The contrast with the Shire, where all is peaceful and fruitful, and where gardening is a highly respected profession,  becomes ever more stark. Yet the difference is understandable. It is the inhabitants of the Shire, who have so little ambition that they may be trusted with the destruction of the Ring, whose modesty also allows them to live in harmony with nature. The self-centred ambition of Melkor, Sauron and Saruman, on the other hand, means all has to give way to their ruthless self-interest.
The limits of evil

In spite of all this, it is important to notice that the power of evil is limited–indeed, its power is infinitely less than that of the good. Evil cannot make anything of itself because it lacks powers of creativity. In particular, say “the wise”, evil cannot create life: only good can do that.  The most that Melkor can do is to take something good, made by Iluvatar, and twist it to his own ends. Thus, according to Treebeard the Ent, trolls were made as a pale imitation of Ents, and Orcs are no more than a distorted form of elf.

WHAT IS THE SOLUTION?

On one level, the answer to the evil of Sauron and the Ring is in the hands of the inhabitants of Middle Earth. The Ring has to be destroyed, and then Sauron’s power will fail too. In the end, it is their courage, friendship and self-sacrifice which will overcome and destroy evil. As a result, one of Tolkien’s emphases is on people using their freewill to make wise choices.
The responsible use of freewill

For instance, when Frodo complains about the overwhelming responsibility he has been given, Gandalf offers him no consolation except that he must do his best to carry it out: “you have been chosen, and you must therefore use such strength and heart and wits as you have.”
......
* _What this exercise asks_:
1/ Answer these questions from the passage on Tolkien and evil:
(a) What profession is highly respected in the Shire?
(b) According to Treebeard the Ent, trolls were made as a pale imitation of what?
(c) What has to be destroyed for Sauron's power to fail?
2/ From the rows, print the lines starting at the one containing "Task: Navigate to the FAQ section" and ending at the one containing "pos(221,324)", leaving out the pictures.
The two blocks of rows were drawn from separate sources.

* _Extracted records_:
......
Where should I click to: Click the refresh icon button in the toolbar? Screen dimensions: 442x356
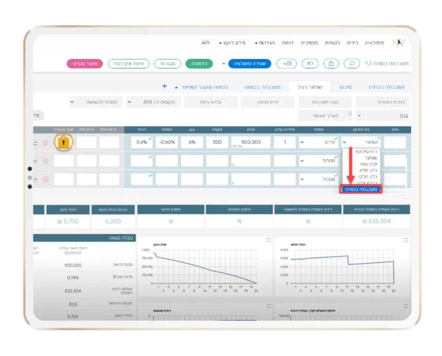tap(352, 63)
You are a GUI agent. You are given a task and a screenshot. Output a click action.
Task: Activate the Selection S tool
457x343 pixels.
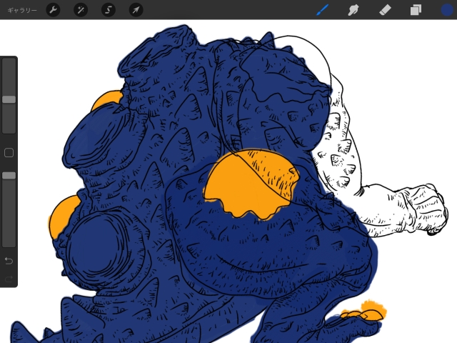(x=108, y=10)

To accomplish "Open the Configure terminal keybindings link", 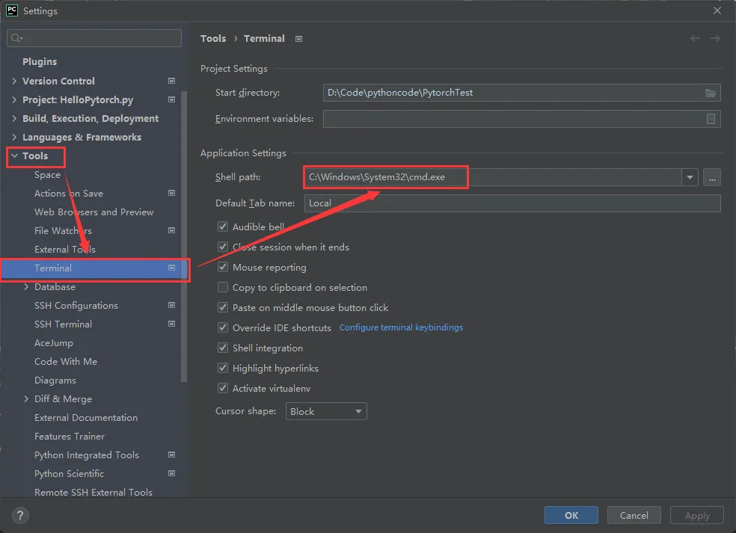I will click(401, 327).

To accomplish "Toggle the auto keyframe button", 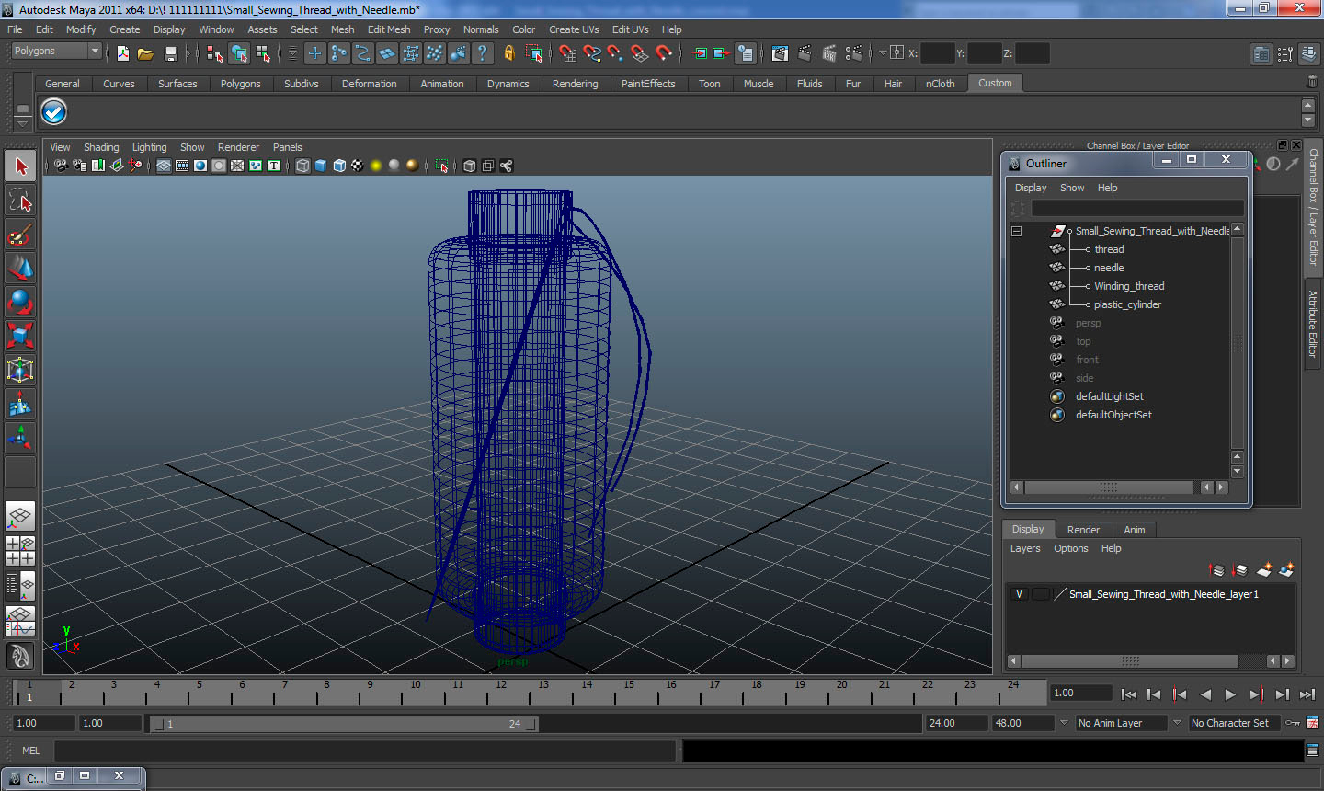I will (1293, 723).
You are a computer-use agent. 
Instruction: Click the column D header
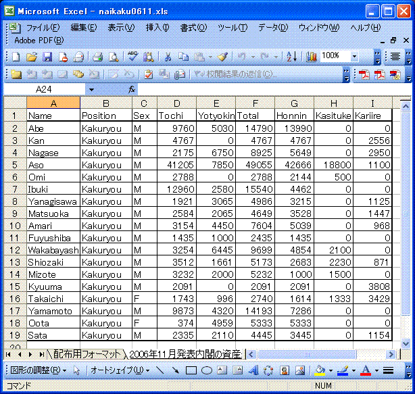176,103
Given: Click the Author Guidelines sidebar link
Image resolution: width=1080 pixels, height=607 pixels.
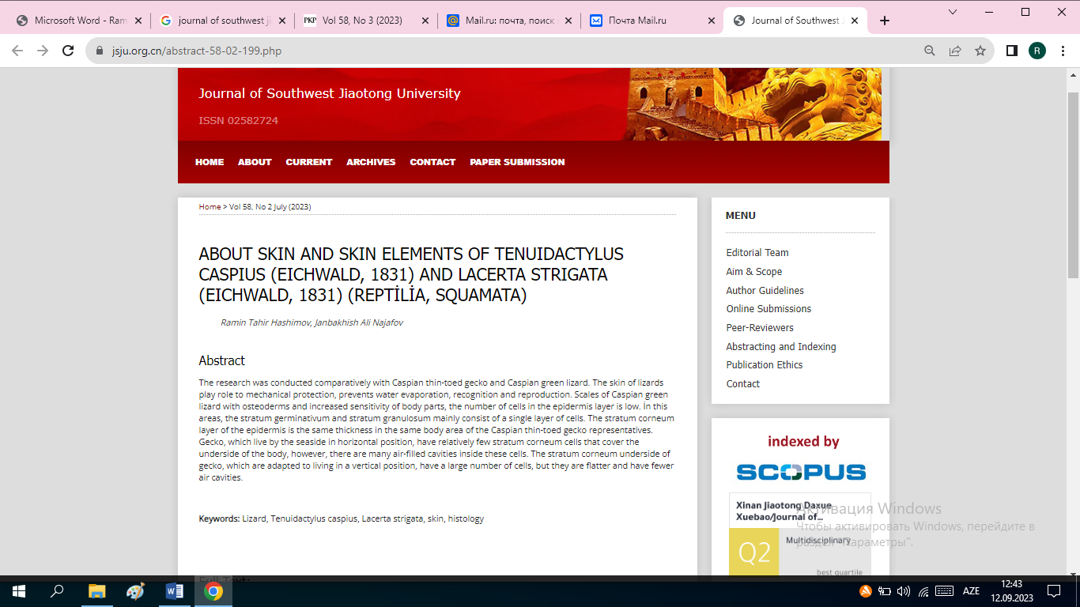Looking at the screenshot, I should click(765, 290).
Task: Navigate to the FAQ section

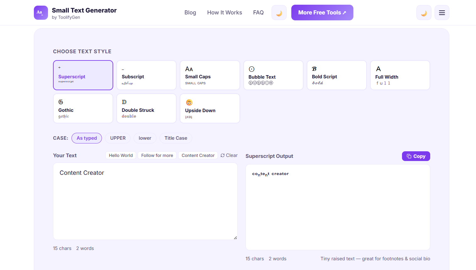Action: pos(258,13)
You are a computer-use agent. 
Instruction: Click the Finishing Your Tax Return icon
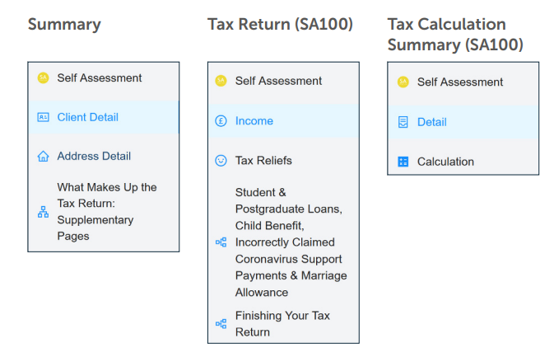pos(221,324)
......
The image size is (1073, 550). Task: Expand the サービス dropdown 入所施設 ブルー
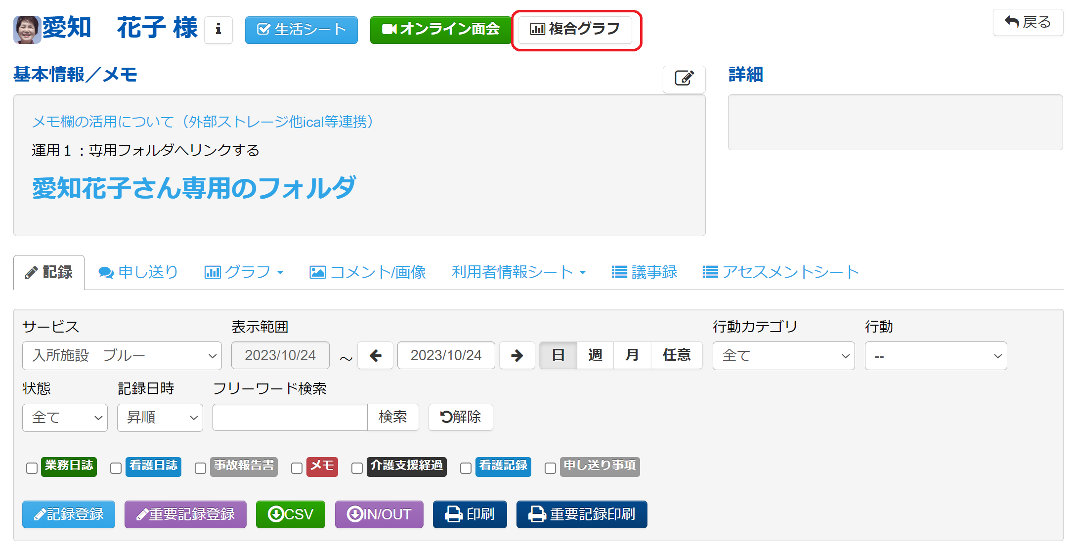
......
* _The results_:
1/
(a) Gardening
(b) Ents
(c) The Ring

2/
Task: Navigate to the FAQ section

Action: pos(258,13)
You are a computer-use agent. 
Instruction: Click the Finishing Your Tax Return icon
pos(221,324)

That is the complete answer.